During a conversation with The Hill Times, Mr. Bronskill highlighted a problem of inconsistency in the government's handling of ATI requests, saying, "you'll deal with agency A that's very good and helpful and courteous, timely, [and that] takes the act seriously. And then agency B will be the exact opposite. Why are there no service standards?"

The Federal Court said it was concerned with the use of an "overboard definition" of section 15 which sets out the "prevention and detection of subversive or hostile activities" as a reason to withhold information in this case, and furthermore found there to be a "lack of discretion" on the part of the government when it came to withholding information.

Moreover, the court said information was withheld "in a manner that runs counter to the act's principles" and further said that withholding documents of "historical significance" ran counter to the Library and Archive Canada's mandate to aid the "acquisition, preservation and diffusion of knowledge."

"There is no reasonable ground for injury preventing the release of these documents," the court decision said. "The fears of socialism leading up to the Second World War, and the Cold War context that followed it do not constitute the threats with which Canada is confronted today."

On Aug. 11, Judge Noël ordered the government to rethink their approach to Mr. Bronskill's access to information request, giving them 90 days to conduct a new review. The court also ordered that Library and Archives Canada has 30 days to inform Mr. Bronskill, in writing, if additional information on Mr. Douglas exists in their control.

"I think it's a terrific decision on many fronts, first and foremost with respect to Tommy Douglas, the court has essentially ordered Library and Archives Canada to disclose nearly everything they have. That's my interpretation of it and we will see how they respond," said Mr. Champ. "The court has set out a very strong precedent that will provide guidance in [the] future. ... The court went back to basics and affirmed extremely important principals about the responsibility of government to preserve and protect documents for the benefit of Canadians."

Information Commissioner Suzanne Legault was not available for an interview, but a statement on the office's website quoted Ms. Legault saying, "This decision will no doubt lead to the release of more information to Canadians who have a right to know about their national history, all the while ensuring the safety of our country," and furthermore said the court decision provides "useful guidance ... to all government institutions on the sound application of the national security exemption."

The government still has the opportunity to appeal the Federal Court's decision in Mr.
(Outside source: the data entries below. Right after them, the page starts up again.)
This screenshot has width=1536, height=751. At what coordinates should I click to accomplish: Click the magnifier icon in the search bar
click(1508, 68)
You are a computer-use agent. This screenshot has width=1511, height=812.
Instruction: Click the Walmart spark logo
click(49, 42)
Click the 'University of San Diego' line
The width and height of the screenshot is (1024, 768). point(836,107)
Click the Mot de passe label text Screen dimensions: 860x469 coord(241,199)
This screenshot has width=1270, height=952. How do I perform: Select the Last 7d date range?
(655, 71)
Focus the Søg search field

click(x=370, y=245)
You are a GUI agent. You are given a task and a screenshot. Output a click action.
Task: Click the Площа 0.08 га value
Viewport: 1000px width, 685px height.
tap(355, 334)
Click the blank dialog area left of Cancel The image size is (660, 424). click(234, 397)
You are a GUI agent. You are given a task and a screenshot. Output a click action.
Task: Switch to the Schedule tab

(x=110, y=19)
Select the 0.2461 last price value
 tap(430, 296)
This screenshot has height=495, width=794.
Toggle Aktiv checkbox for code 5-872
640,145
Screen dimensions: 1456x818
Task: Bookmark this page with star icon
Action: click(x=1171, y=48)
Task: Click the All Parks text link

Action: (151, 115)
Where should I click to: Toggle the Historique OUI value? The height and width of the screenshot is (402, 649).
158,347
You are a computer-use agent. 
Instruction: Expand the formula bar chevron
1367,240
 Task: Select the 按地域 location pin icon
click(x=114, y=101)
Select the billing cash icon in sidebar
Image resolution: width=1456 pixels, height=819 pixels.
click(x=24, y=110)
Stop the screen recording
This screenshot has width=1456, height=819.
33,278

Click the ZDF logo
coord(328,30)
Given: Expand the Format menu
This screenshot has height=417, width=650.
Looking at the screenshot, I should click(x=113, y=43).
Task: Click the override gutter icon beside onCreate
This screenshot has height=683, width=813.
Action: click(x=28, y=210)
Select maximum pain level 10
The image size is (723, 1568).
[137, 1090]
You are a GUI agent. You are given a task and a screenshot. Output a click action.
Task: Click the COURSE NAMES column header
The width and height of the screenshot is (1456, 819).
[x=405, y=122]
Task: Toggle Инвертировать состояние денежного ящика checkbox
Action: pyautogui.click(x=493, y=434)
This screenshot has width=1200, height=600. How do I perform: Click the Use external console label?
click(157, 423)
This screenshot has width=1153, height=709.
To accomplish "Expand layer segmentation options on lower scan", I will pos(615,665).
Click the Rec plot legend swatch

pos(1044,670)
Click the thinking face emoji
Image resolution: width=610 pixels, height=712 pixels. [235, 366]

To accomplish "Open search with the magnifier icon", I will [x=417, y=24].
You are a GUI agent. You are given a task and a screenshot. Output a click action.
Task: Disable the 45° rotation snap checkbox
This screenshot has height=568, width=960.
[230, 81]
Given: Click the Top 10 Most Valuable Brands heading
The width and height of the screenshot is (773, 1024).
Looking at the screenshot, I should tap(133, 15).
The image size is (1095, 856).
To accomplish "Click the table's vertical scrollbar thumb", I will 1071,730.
Bronskill's case, something Mr. Champ said he hopes won't happen and that instead the government will decide "to simply comply and respect the law."

Over the years a number of people, including former information commissioner John Reid, have advocated that changes are needed to the Access to Information Act. In their 2006 election platform, the Conservative's campaigned on a promise to introduce an Open Government Act which would include amendments to strengthen the Access to Information Act.

And while some amendments have been made to the act since 2006, such as an extension to include CBC and Canada Post under Access laws, the campaign promise has largely not come to fruition.

Mr. Bronskill said he thinks one thing that could be built into the act is with regard to the lack of penalties for the handling of ATI requests.

"Departments miss deadlines all the time, they don't give you records by the deadline that they set for themselves, even when it's a lengthy extension sometimes," he said. "When you don't pay your bank on time, or your cable bill on time it gets cut off. Well when a federal agency misses an access to information deadline what's the penalty? Absolutely nothing."

However, not everyone thinks changes need to be made to the act.

"The only thing that is wrong with the act is the inability or unwillingness of many government institutions to basically apply it as it is," Mr. Drapeau said.